Di Kota Bandar Lampung, isu konservasi dinilai semakin mendesak seiring berkurangnya luas Ruang Terbuka Hijau (RTH) yang berpotensi meningkatkan risiko bencana.
Ketua Komisi III DPRD Kota Bandar Lampung, Agus Djumadi, menegaskan pembangunan infrastruktur maupun kawasan perkotaan harus tetap memperhatikan aspek lingkungan agar tidak mengorbankan keberlanjutan kota di masa depan.
"Bandar Lampung sudah berupaya keras dengan perkembangan dinamika kota yang pesat secara pembangunan, baik infrastruktur maupun noninfrastruktur. Paling tidak ada upaya-upaya kuat dari Pemerintah Kota Bandar Lampung untuk menjaga konsentrasi terkait dengan lingkungan," ujar Agus Djumadi pada Selasa 28 Juli 2026.
Agus menyebut penyusutan luas Ruang Terbuka Hijau menjadi salah satu tantangan terbesar yang dihadapi Kota Bandar Lampung.
Menurutnya, kondisi tersebut harus menjadi perhatian serius seluruh pemangku kepentingan agar tidak memicu dampak lingkungan yang lebih luas.
Ia menekankan pentingnya konsistensi pemerintah dalam mempertahankan kawasan hijau melalui kebijakan yang didukung implementasi di lapangan.

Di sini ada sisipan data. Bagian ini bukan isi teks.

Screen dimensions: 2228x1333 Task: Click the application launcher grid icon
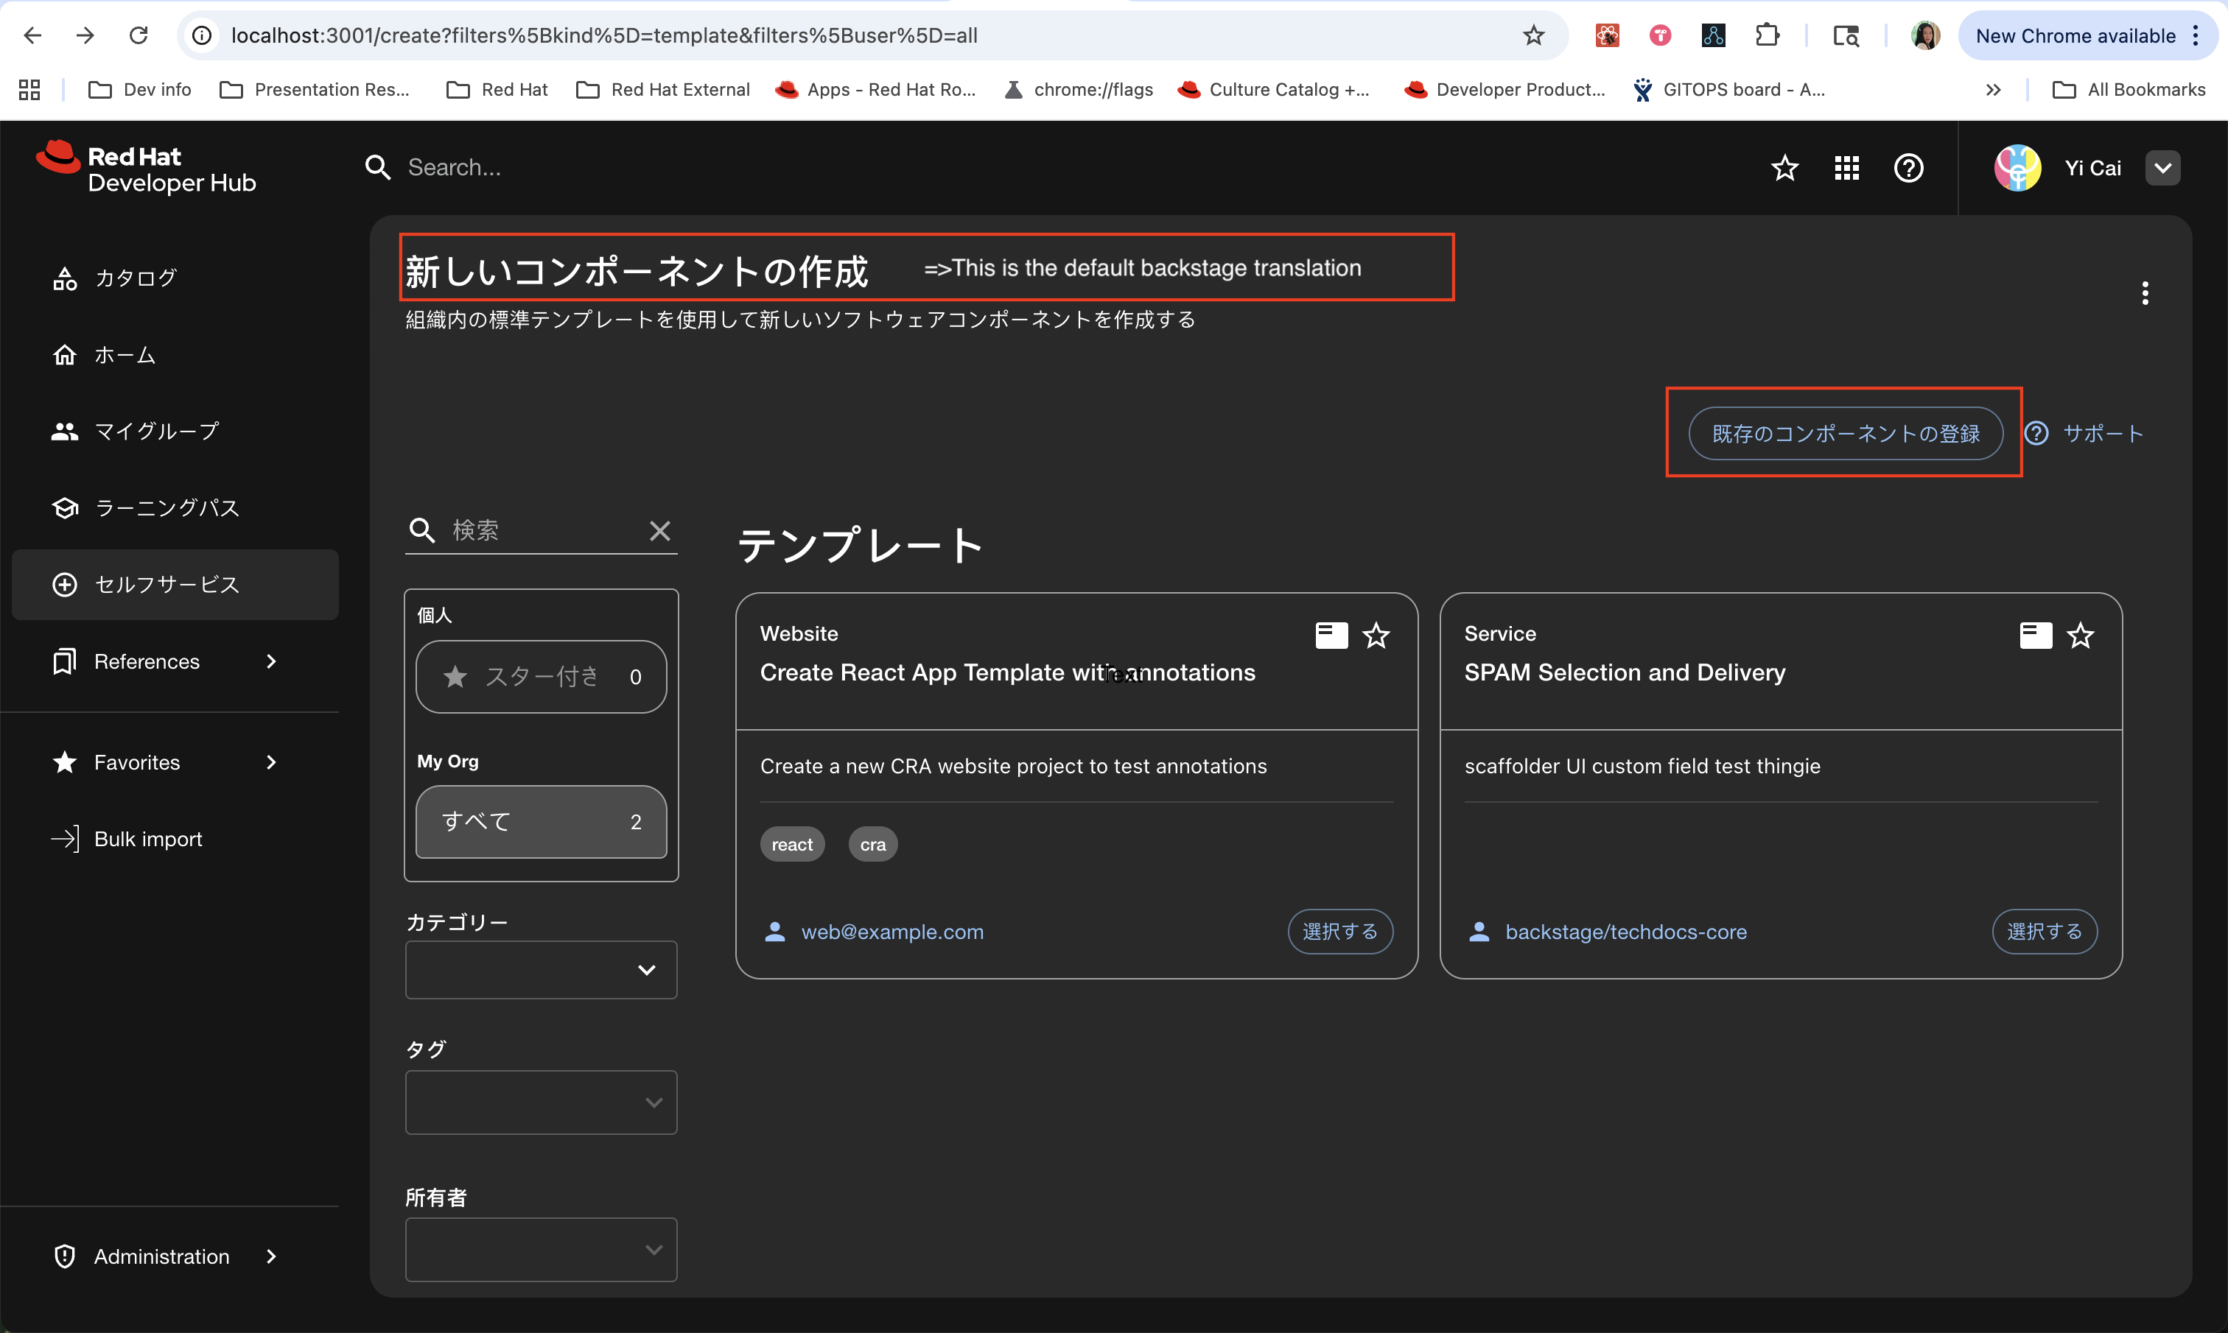1846,168
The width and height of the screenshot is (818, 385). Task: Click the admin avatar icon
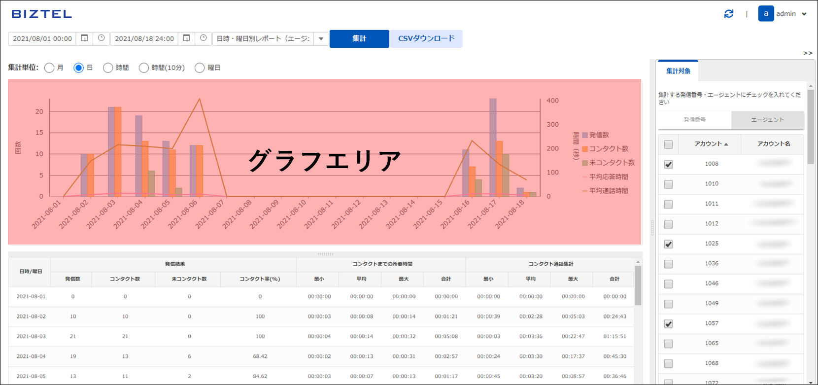coord(766,14)
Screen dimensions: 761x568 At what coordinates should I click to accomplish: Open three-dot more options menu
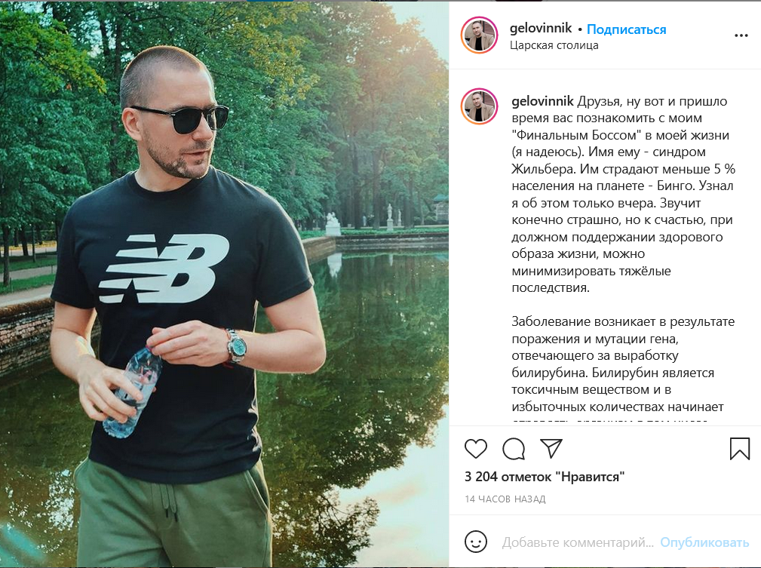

"Dimulai mungkin ini menjaga dan konsisten terhadap Ruang Terbuka Hijau yang saat ini kita memahami dari 14 persen menjadi 8 persen. Jika ini tidak punya komitmen dan konsisten secara regulasi maupun fisik, maka ini akan membawa dampak lebih luas, terutama bencana di Kota Bandar Lampung," tegasnya.
Menurut Agus, keberadaan RTH memiliki peran strategis sebagai daerah resapan air, pengendali suhu kawasan perkotaan, sekaligus penyangga keseimbangan ekosistem.
Terkait kondisi terkini Ruang Terbuka Hijau di Bandar Lampung, Agus menyampaikan secara umum luas RTH berada di kisaran 11 persen.
Namun, ia mengakui terdapat hasil kajian akademisi yang menunjukkan persentasenya diduga lebih rendah.
"Iya, kalau secara umum ini ada sekitar 11 persen. Walaupun dari kalangan akademisi sudah menyatakan kurang dari situ," katanya.